The First Circuit recently affirmed the dismissal of a closely watched False Claims Act (FCA) suit in United States ex rel. Ge v. Takeda Pharmaceutical Co. because the relator’s complaint failed to identify any examples of actual false claims presented to the federal government. The relator Helen Ge, alleged that Takeda, a pharmaceutical company, failed to inform the U.S. Food and Drug Administration (FDA) of adverse events associated with its drugs Uloric, Kapidex/Dexlant, Prevacid, and Actos. Federal law requires Takeda to inform the FDA of such adverse events. According to Ge, claims for the reimbursement of Takeda drugs under federal Medicare and state Medicaid programs must have been false because Takeda failed to inform the FDA of adverse events associated with those drugs. The First Circuit held that such allegations do not rise to the level of particularity required by the federal rules.
The Takeda case has been closely watched since the district court dismissed the case in November 2012. The district court’s dismissal order stated that compliance with the FDA’s reporting requirements was not a material condition of payment. Although the FDA has the discretion to remove drugs that are marketed in violation of the adverse-event reporting requirement, it is not required to do so. Thus, in the district court’s view, claims such as Ge’s would always be subject to dismissal.
The Department of Justice (DOJ), which did not intervene in the case, argued that the district court’s dismissal order went too far.
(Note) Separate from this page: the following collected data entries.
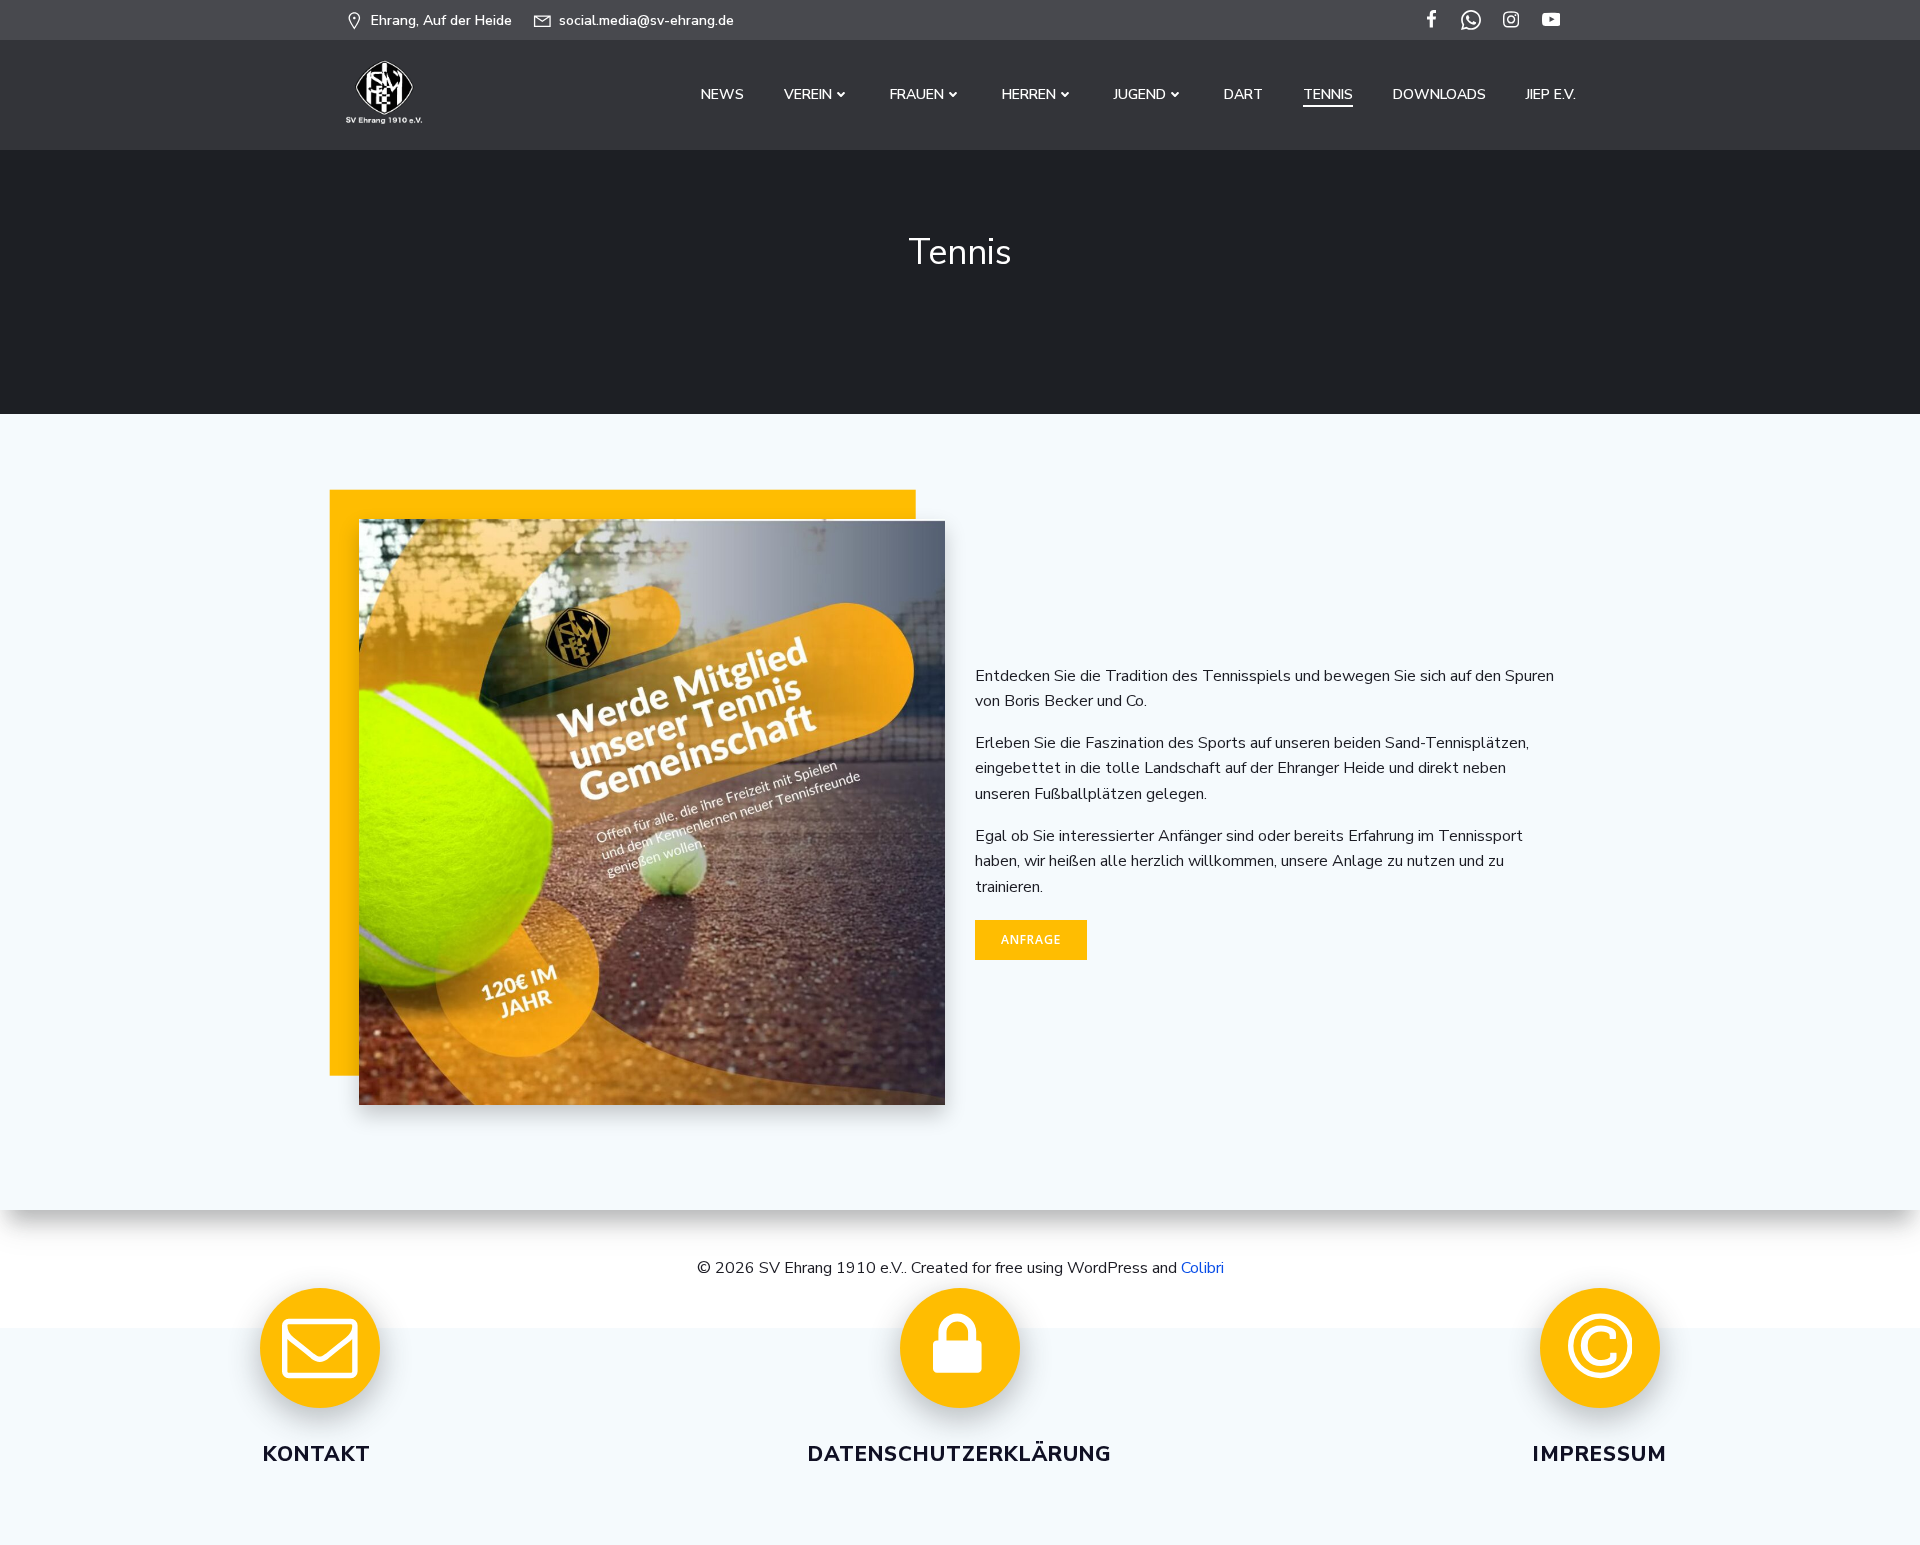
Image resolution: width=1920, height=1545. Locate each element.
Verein (808, 94)
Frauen (917, 94)
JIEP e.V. (1551, 94)
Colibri (1202, 1268)
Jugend (1140, 94)
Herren (1029, 94)
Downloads (1439, 94)
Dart (1243, 94)
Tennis (1328, 94)
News (722, 94)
DOJ was concerned that the district court’s order might mean that “the existence of a regulatory mechanism that allows citizens to petition FDA could preclude liability under the FCA.” DOJ was also concerned that the district court’s order might suggest that “FCA liability could never be premised on a failure to comply with FDA’s adverse event reporting requirements.” DOJ contended that if the First Circuit adopted the district court’s reasoning, “the government’s enforcement of the FCA could be significantly impaired.”
The First Circuit’s Takeda ruling did not go as far as the district court’s. Instead, the First Circuit held that Ge’s complaint failed to identify a single false claim to the government for reimbursement. The First Circuit explained that alleging a specific scheme without identifying a specific false claim is not enough to survive a motion to dismiss under Rule 9(b).
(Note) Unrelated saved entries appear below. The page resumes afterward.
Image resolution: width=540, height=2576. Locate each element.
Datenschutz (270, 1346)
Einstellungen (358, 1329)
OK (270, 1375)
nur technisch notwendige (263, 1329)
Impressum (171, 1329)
Although the First Circuit’s ruling represents a victory for those fighting against the ever-expanding scope of FCA liability, it was not a sweeping victory. The district court’s holding, if adopted in its entirety, would have made it impossible for a relator to premise an FCA suit on a pharmaceutical manufacturer’s failure to report adverse events. The First Circuit, in contrast, leaves that possibility open by holding only that Ge’s failure to identify a single false claim presented to the federal government doomed her case.